(What needs to be done):
Without skipping any entry, transcribe the data word for word.

(Pixel coordinate grounding data)
<<<<

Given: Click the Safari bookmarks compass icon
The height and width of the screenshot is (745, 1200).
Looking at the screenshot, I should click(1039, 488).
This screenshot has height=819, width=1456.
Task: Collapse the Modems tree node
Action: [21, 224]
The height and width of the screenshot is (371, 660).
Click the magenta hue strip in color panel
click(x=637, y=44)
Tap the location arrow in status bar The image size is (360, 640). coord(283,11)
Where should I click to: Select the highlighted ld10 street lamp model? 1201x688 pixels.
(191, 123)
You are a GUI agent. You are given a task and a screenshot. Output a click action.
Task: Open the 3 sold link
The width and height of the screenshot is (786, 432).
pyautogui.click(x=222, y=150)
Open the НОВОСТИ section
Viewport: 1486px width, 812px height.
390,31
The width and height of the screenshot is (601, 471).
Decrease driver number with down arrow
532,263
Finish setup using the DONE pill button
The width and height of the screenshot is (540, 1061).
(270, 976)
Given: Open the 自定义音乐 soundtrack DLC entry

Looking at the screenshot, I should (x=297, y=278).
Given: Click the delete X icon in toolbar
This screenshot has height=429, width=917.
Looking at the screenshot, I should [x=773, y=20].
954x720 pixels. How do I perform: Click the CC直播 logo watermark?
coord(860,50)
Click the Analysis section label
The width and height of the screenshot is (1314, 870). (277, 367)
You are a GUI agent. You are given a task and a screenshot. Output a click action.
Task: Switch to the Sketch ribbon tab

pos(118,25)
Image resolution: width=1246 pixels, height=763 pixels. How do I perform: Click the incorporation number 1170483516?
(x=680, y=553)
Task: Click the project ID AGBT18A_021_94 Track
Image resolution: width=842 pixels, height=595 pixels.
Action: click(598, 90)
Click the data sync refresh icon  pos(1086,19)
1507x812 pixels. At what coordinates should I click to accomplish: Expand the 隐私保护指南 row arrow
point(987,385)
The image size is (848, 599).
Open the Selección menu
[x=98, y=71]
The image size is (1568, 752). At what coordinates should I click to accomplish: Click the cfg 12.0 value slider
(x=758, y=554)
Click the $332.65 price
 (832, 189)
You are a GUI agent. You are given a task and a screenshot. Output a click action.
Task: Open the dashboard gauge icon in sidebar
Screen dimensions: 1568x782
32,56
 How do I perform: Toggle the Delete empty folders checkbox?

>>>>

(Solution to this problem):
Given: Click the Safari bookmarks compass icon
The height and width of the screenshot is (745, 1200).
Looking at the screenshot, I should click(1039, 488).
This screenshot has height=819, width=1456.
Task: Collapse the Modems tree node
Action: [21, 224]
The height and width of the screenshot is (371, 660).
Click the magenta hue strip in color panel
click(x=637, y=44)
Tap the location arrow in status bar The image size is (360, 640). coord(283,11)
Where should I click to: Select the highlighted ld10 street lamp model? 1201x688 pixels.
(191, 123)
You are a GUI agent. You are given a task and a screenshot. Output a click action.
Task: Open the 3 sold link
The width and height of the screenshot is (786, 432).
pyautogui.click(x=222, y=150)
Open the НОВОСТИ section
Viewport: 1486px width, 812px height.
390,31
The width and height of the screenshot is (601, 471).
Decrease driver number with down arrow
532,263
Finish setup using the DONE pill button
The width and height of the screenshot is (540, 1061).
(270, 976)
Given: Open the 自定义音乐 soundtrack DLC entry

Looking at the screenshot, I should (x=297, y=278).
Given: Click the delete X icon in toolbar
This screenshot has height=429, width=917.
Looking at the screenshot, I should [x=773, y=20].
954x720 pixels. How do I perform: Click the CC直播 logo watermark?
coord(860,50)
Click the Analysis section label
The width and height of the screenshot is (1314, 870). (277, 367)
You are a GUI agent. You are given a task and a screenshot. Output a click action.
Task: Switch to the Sketch ribbon tab

pos(118,25)
Image resolution: width=1246 pixels, height=763 pixels. How do I perform: Click the incorporation number 1170483516?
(x=680, y=553)
Task: Click the project ID AGBT18A_021_94 Track
Image resolution: width=842 pixels, height=595 pixels.
Action: click(598, 90)
Click the data sync refresh icon  pos(1086,19)
1507x812 pixels. At what coordinates should I click to accomplish: Expand the 隐私保护指南 row arrow
point(987,385)
The image size is (848, 599).
Open the Selección menu
[x=98, y=71]
The image size is (1568, 752). At what coordinates should I click to accomplish: Click the cfg 12.0 value slider
(x=758, y=554)
Click the $332.65 price
 (832, 189)
You are a GUI agent. You are given a task and a screenshot. Output a click action.
Task: Open the dashboard gauge icon in sidebar
Screen dimensions: 1568x782
32,56
 How do I perform: Toggle the Delete empty folders checkbox?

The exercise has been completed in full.